■ **WORK TO COMPLETE**
Every record must be restated exactly as written.

━━━━━━

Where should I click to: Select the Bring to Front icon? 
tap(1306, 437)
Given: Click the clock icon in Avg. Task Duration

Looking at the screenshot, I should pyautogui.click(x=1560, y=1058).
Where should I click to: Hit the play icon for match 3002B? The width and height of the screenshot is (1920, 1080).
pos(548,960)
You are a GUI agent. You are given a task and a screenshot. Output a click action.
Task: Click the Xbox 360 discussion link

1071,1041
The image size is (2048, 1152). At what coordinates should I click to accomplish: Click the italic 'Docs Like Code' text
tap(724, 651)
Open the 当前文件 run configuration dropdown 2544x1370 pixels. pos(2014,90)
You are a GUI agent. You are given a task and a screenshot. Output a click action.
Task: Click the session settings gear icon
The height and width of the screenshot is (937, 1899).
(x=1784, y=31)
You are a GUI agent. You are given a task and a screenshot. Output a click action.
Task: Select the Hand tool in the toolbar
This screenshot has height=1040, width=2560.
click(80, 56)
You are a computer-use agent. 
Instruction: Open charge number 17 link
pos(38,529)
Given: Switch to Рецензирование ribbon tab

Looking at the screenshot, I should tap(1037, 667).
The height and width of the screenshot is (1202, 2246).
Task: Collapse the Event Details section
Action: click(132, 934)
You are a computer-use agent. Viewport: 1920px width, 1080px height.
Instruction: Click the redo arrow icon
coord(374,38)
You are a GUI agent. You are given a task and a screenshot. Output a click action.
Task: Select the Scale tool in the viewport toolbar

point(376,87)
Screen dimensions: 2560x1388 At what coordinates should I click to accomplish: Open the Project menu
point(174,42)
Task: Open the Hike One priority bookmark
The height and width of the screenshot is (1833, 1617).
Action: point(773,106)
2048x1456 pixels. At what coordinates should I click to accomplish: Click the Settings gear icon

━━━━━━

■ **RESULT**
Where should I click to: Select the Bring to Front icon? 
tap(1306, 437)
Given: Click the clock icon in Avg. Task Duration

Looking at the screenshot, I should pyautogui.click(x=1560, y=1058).
Where should I click to: Hit the play icon for match 3002B? The width and height of the screenshot is (1920, 1080).
pos(548,960)
You are a GUI agent. You are given a task and a screenshot. Output a click action.
Task: Click the Xbox 360 discussion link

1071,1041
The image size is (2048, 1152). At what coordinates should I click to accomplish: Click the italic 'Docs Like Code' text
tap(724, 651)
Open the 当前文件 run configuration dropdown 2544x1370 pixels. pos(2014,90)
You are a GUI agent. You are given a task and a screenshot. Output a click action.
Task: Click the session settings gear icon
The height and width of the screenshot is (937, 1899).
(x=1784, y=31)
You are a GUI agent. You are given a task and a screenshot. Output a click action.
Task: Select the Hand tool in the toolbar
This screenshot has height=1040, width=2560.
click(80, 56)
You are a computer-use agent. 
Instruction: Open charge number 17 link
pos(38,529)
Given: Switch to Рецензирование ribbon tab

Looking at the screenshot, I should tap(1037, 667).
The height and width of the screenshot is (1202, 2246).
Task: Collapse the Event Details section
Action: click(132, 934)
You are a computer-use agent. Viewport: 1920px width, 1080px height.
Instruction: Click the redo arrow icon
coord(374,38)
You are a GUI agent. You are given a task and a screenshot. Output a click action.
Task: Select the Scale tool in the viewport toolbar

point(376,87)
Screen dimensions: 2560x1388 At what coordinates should I click to accomplish: Open the Project menu
point(174,42)
Task: Open the Hike One priority bookmark
The height and width of the screenshot is (1833, 1617).
Action: point(773,106)
2048x1456 pixels. At what coordinates should I click to accomplish: Click the Settings gear icon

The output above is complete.